Deepfake and Document Forensics¶
Detection and analysis of forged content: deepfake video/audio technology and detection methods, document forgery techniques and verification, image forensics (ELA, perceptual hashing, clone detection), and email spoofing analysis.
Key Facts¶
- Modern voice cloning achieves ~99% fidelity from minutes of sample audio
- Error Level Analysis (ELA) detects manipulated image regions via JPEG compression artifact differences
- Perceptual hashing produces similar hashes for similar images (unlike cryptographic hashing)
- Email SPF/DKIM/DMARC together prevent spoofing - check all three for verification
- EXIF metadata survives most editing but is stripped by social media platforms
- Real-time deepfake tools for video calls now exist commercially
Deepfake Technology¶
Components¶
- Face synthesis - AI models trained on target's face (hundreds to thousands of photos)
- Voice synthesis - voice cloning from audio samples (~99% fidelity from minutes of audio)
- Lip sync - matching generated speech to facial movements
Detection Methods¶
- Blink analysis - early deepfakes did not simulate natural blinking
- Facial boundary artifacts - seams where face overlay meets background
- Audio-visual sync - subtle mouth/speech mismatches
- Frequency analysis - GAN-generated images have detectable frequency domain patterns
- Metadata analysis - generated videos lack expected camera metadata
Document Forgery¶
Types of Forged Documents¶
- Identity documents (passports, driver's licenses)

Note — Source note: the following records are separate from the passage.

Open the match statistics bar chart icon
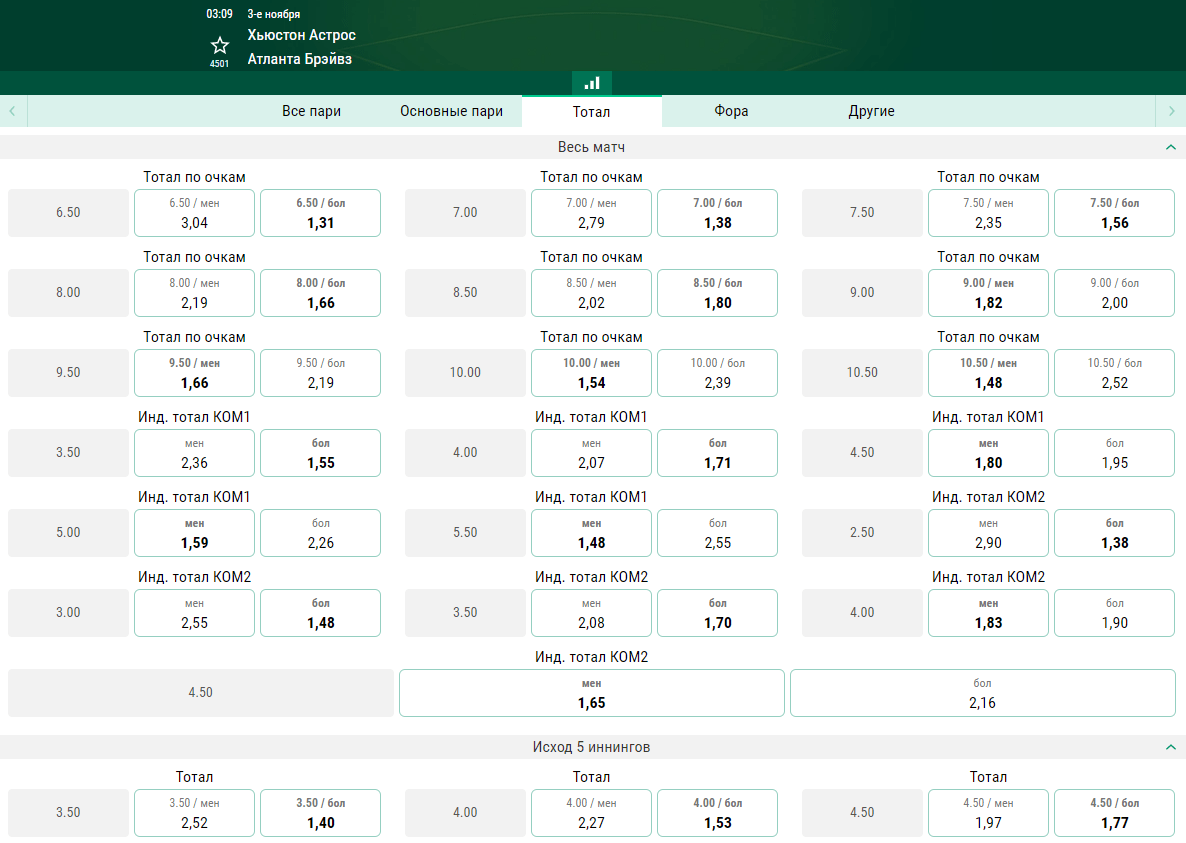The width and height of the screenshot is (1186, 843). point(592,83)
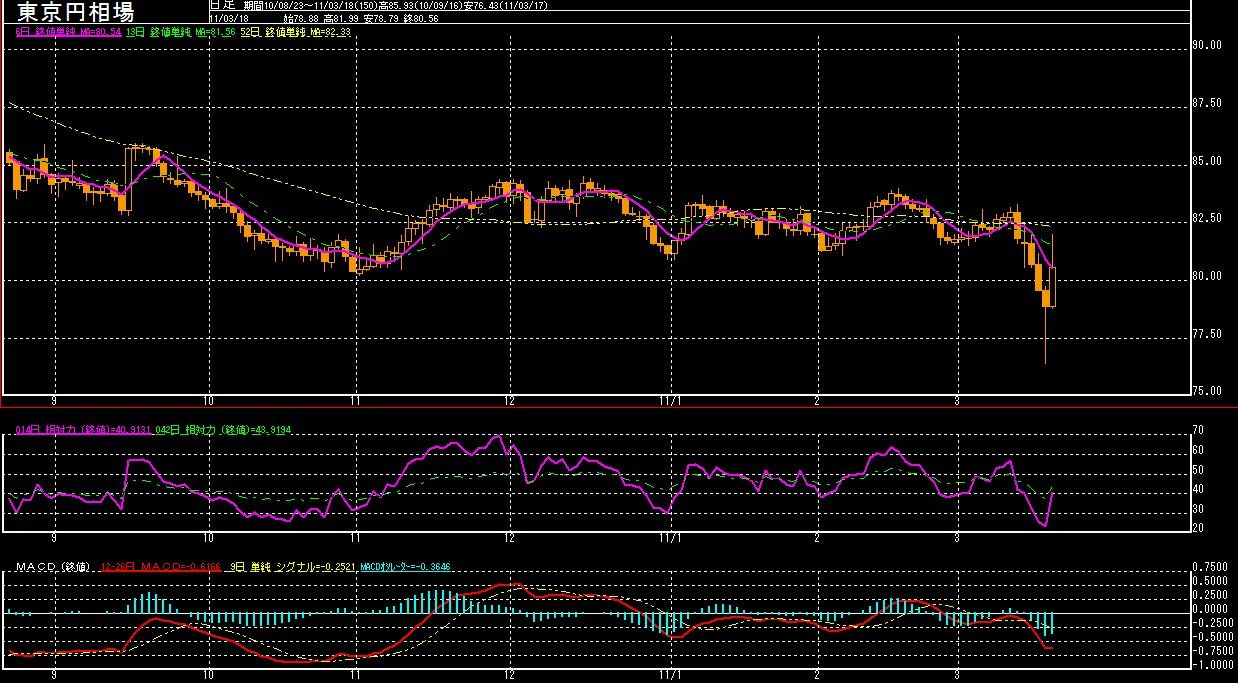
Task: Click the 52日 moving average legend
Action: tap(295, 32)
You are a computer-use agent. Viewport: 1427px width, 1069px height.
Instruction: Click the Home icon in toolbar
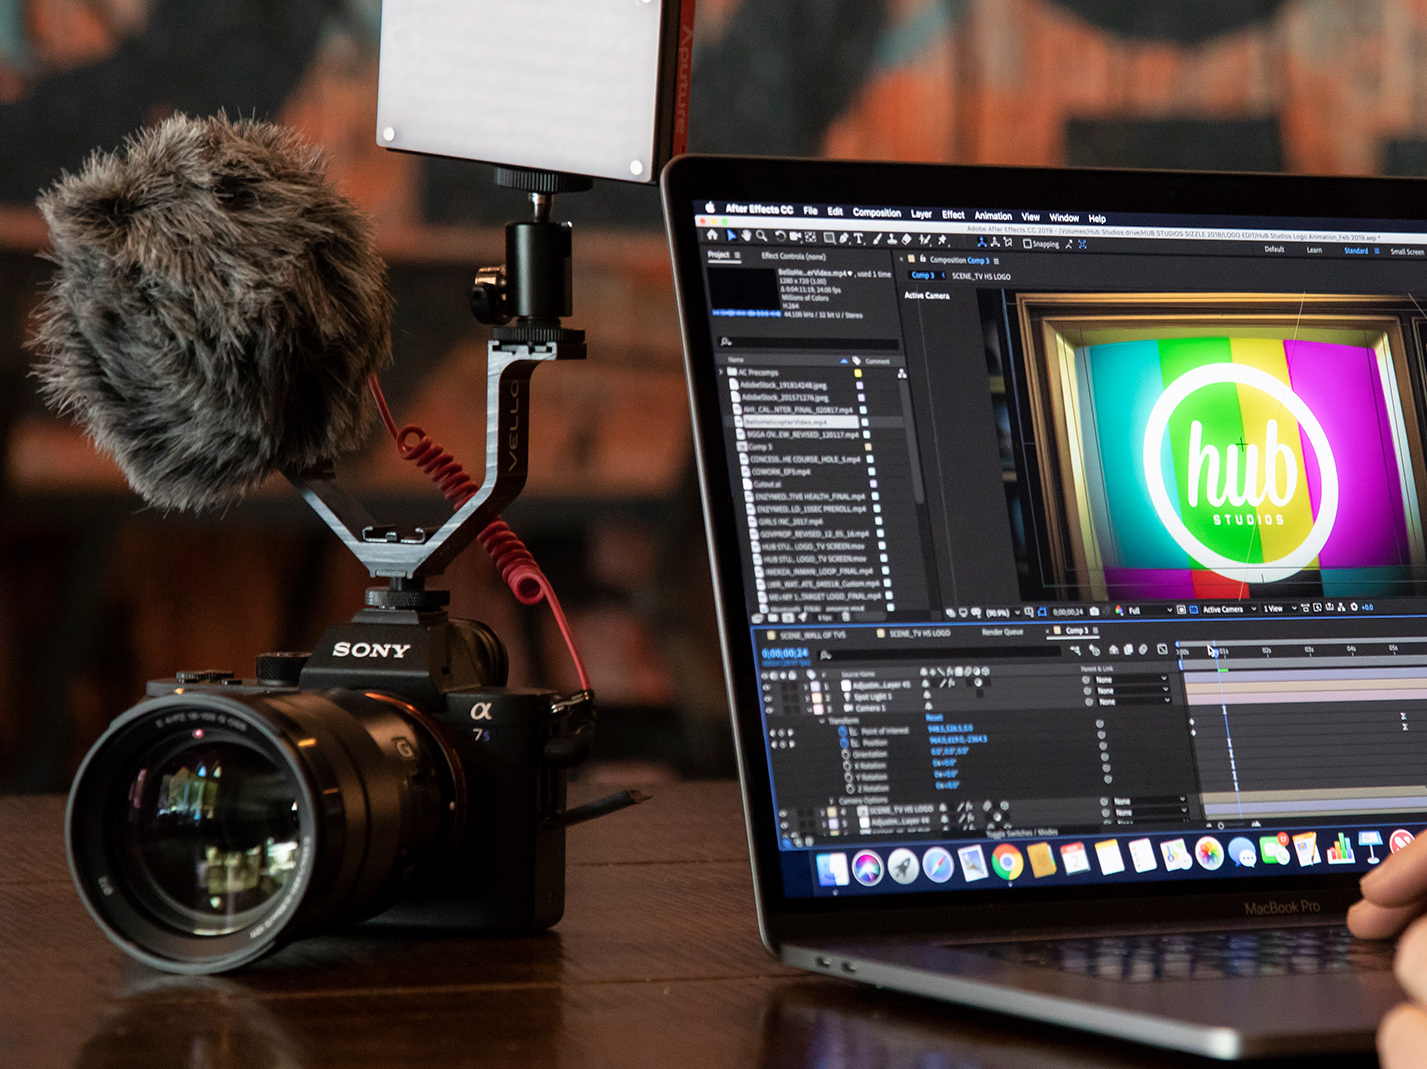pyautogui.click(x=712, y=235)
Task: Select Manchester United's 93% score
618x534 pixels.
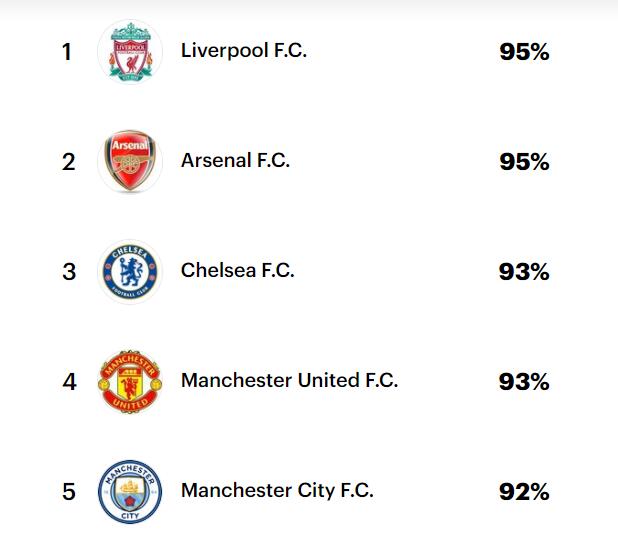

- Financial documents (bank statements, tax returns, invoices)
- Corporate documents (employment letters, articles of incorporation)
- KYC verification selfies with documents
Verification Methods¶
- EXIF metadata - creation date, software used, device info
- Template matching - comparing against known genuine document templates
- Database cross-reference - checking document numbers against official databases
- UV/hologram checks - physical verification for printed documents
Image Forensics¶
Error Level Analysis (ELA)¶
Detects manipulated regions by analyzing JPEG compression artifacts: - Re-save image at known quality level - Compare with original pixel by pixel - Manipulated regions show different compression levels (brighter in ELA output)
Perceptual Hashing¶
- Images reduced to compact hash values
- Similar images produce similar hashes
- Used for: detecting known fraudulent documents, matching against databases
- Enables scanning billions of images without human review
Additional Techniques¶
- Clone detection - finding copy-pasted regions within an image
- Lighting/shadow analysis - inconsistent light sources reveal compositing
- Noise analysis - different cameras/sensors produce different noise patterns
- EXIF data extraction - camera model, GPS, date, editing software
Email Forensics¶
Header Analysis¶
Received: chain - traces routing path from sender to recipient
X-Originating-IP - may reveal sender's real IP
Message-ID - domain should match sender
Return-Path - vs From: mismatches indicate spoofing
Spoofing Detection¶
- Check SPF record alignment (envelope sender vs header From)
- Verify DKIM cryptographic signature
- Evaluate DMARC policy
- Analyze header chain consistency
- Check for BEC (Business Email Compromise) indicators
Google Anti-Fraud Signals¶
Google's unified trust model across services: - Phone number: carrier type (VoIP vs mobile), number age, reuse patterns - Device fingerprint and IP reputation at registration - Behavioral patterns post-registration (human vs bot activity) - Account age and activity history
Common Abuse Patterns¶
- Account selling (value increases with age, phone verification, service eligibility)
- Cloud hosting abuse ($1 trial credits for compute resources)
- AdSense fraud (fake impressions/clicks)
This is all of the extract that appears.